Хитроумно отделываясь от угрызений совести, мы привыкли тешить себя особыми «научными» словечками, намеренно придавая им призрачное значение. В болезненном полусне, в полубреду Свидригайлов увидел девочку лет четырнадцати, лежащую в гробу.
«Свидригайлов знал эту девочку; ни образа, ни зажен- ных свечей не было у этого гроба и не слышно было молитв. Эта девочка была самоубийца-утопленница. Ей было только четырнадцать лет, но это уже было разбитое сердце и оно погубило себя, оскорбленное обидой, ужаснувшею и удивившей это молодое детское сознание залившею незаслуженным стыдом ее ангельски чистую душу и вырвавшею последний крик отчаяния, не услышанный, а нагло поруганный в темную ночь, во мраке, в холоде, в сырую оттепель, когда был ветер».
Какое же это было видение? По единогласному мнению всех современных психологов и психиатров, то была так называемая галлюцинация, иначе говоря даже нечто просто-напросто призрачное, реально никак не существующее, примерещившееся больному воображению и тотчас развеевшееся в ничто. Но вот у Мочульского, в его книге о Достоевском, есть верное и глубокое замечание.
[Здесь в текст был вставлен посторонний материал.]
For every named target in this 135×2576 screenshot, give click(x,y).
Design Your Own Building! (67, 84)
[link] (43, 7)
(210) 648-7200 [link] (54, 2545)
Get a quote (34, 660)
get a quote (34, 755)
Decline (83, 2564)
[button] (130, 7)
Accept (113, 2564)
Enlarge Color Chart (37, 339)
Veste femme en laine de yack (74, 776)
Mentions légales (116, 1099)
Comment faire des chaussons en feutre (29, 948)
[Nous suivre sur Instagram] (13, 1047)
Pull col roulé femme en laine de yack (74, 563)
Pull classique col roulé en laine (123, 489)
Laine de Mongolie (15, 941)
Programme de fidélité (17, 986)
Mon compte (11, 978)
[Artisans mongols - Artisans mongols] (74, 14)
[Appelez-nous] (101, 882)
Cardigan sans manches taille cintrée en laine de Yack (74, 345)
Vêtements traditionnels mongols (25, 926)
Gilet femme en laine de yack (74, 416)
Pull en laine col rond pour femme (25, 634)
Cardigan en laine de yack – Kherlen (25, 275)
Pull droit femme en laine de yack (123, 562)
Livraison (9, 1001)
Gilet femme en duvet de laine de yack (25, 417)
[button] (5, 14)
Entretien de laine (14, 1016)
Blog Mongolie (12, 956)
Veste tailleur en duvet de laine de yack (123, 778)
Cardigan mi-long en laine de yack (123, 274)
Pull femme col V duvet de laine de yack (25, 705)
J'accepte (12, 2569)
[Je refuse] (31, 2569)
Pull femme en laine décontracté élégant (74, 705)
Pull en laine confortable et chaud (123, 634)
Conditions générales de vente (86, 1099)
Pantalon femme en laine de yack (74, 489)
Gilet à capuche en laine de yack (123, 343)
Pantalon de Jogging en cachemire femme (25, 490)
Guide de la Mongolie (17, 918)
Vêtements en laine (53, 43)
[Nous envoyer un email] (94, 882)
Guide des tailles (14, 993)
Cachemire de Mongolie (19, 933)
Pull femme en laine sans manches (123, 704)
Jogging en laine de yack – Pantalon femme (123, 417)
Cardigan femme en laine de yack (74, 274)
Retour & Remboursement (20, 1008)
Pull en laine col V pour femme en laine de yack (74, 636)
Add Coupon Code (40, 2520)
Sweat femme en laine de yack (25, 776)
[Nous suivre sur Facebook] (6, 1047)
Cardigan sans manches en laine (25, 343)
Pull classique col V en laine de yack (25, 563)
Девочка, смертельно оскорбленная Свидригайловым, утопилась, и теперь, оскверненная преступлением водная стихия мстит за себя осквернителю, умирающему ранним утром в густом петербургском тумане после бурной дождливой ночи, грозившей городу наводнением. Что же это? Случайное совпадение? Но не слишком ли часто происходят в жизни подобные случайности и совпадения? Достоевский, как художник, показывает нам, что все во вселенной изнутри связано друг с другом и всякое явление фатально порождает свое продолжение и что мир зиждется не на случайностях совпадений, а на органически во взаимозависимости возникающих событиях, на слитности между собою человеческих судеб.
Свидригайлов, чувствуя приближение непереносимых мытарств, затеял двусмысленную историю с женитьбой на девочке. Он полагал, таким образом, отклонить надвигающееся возмездие. Но и тут все двоилось в этом осквернителе девственности и, наравне с желанием искупить свой незамолимый грех, в нем по-прежнему дает о себе знагь разожженный уголек сладострастия. Лишь по уходе Дуни, потеряв и без того слабую надежду зацепиться за земное существование, Свидригайлов почувствовал вдруг, что даже этот злой роковой уголек потухает, что нет больше ни цели, ни смысла в жизни, что пора готовиться к самоказни, попытавшись в последнюю минуту оставить хоть в ком-нибудь по себе добрую память. Что же это означает? А то, что в глубине души надежда никогда не умирает в нас. Сознавая свою слабость, мы ищем опоры в других. Мы чувствуем что существует круговая порука греха, а молитвы за нас еще невинных существ, доходят до Бога. Поправ девственность, Свидригайлов должен перед смертью, обратиться именно к ней в лице сирот Мармеладовых и своей невесты, за духовной поддержкой и помощью в вечности. Такова таинственная мистическая последовательность бытия.